This week I spent a considerable amount of time trying to first of all upgrade a vSphere 5.1 environment to 5.5, and then trying to build a new 5.5 environment up from scratch.
In both cases, the core environment was configured as follows:
- Windows Server 2012 AD
- Windows Server 2012 vCenter Server 5.5 + SSO
- Windows Server 2012 with SQL Server 2012 for vCenter database
The upgrade process went fairly smoothly as expected. However, every time I tried to login to vCenter as a domain user via the vSphere Web Client, I would receive a message stating “cannot parse group information“. I did not find too much in terms of helpful messages in any logs, and the SSO log file that existed with vCenter 5.1 under the C:\ProgramData\VMware…\… folder does not seem to exist anymore (who knows where this went!)

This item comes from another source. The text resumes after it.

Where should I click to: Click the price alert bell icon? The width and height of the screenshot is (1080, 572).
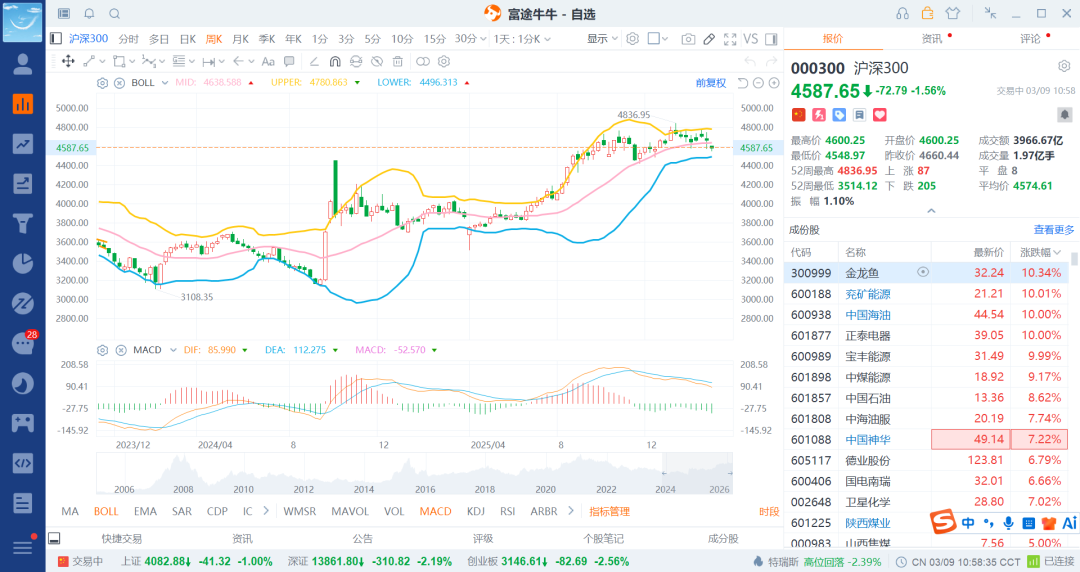coord(1064,115)
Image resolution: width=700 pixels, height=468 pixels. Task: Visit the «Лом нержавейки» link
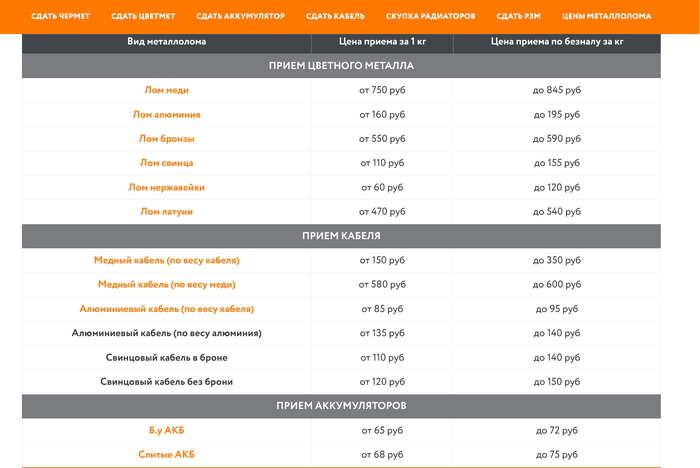point(166,187)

However, after much struggling, I finally got the authentication working for users. Here is my authentication source configuration:
The critical bit I found needed to actually login to the vSphere web client or the vSphere client (C# windows app) was that the format for usernames needed to be:
username@domainname.lan
For example:
Any other format for the username that you would expect to work (like mydomain\username) would just fail, and in the web client you would see the error “cannot parse group information”.
This morning I saw that VMware had announced an issue specifically with this kind of configuration (AD on 2012 with SSO on 2012 server), and have posted a workaround. I have not yet tested their official workaround and patch yet, but found that the above worked for me. All my logins needed to be in the above format though – PowerCLI, VMware 3rd party apps, vSphere client etc…
Fun tweets relating to the experience:
Updating one of the work lab environments to vSphere 5.5 GA 🙂
— Sean Duffy (@shogan85) September 23, 2013
SSO with vCenter Server 5.5. Not fun. Glad I seem to have fixed this issue now though. So much for it being "vastly improved for the better"
— Sean Duffy (@shogan85) September 24, 2013
Looks like the beta testing of vSphere 5.5 failed to pick up on this scenario then.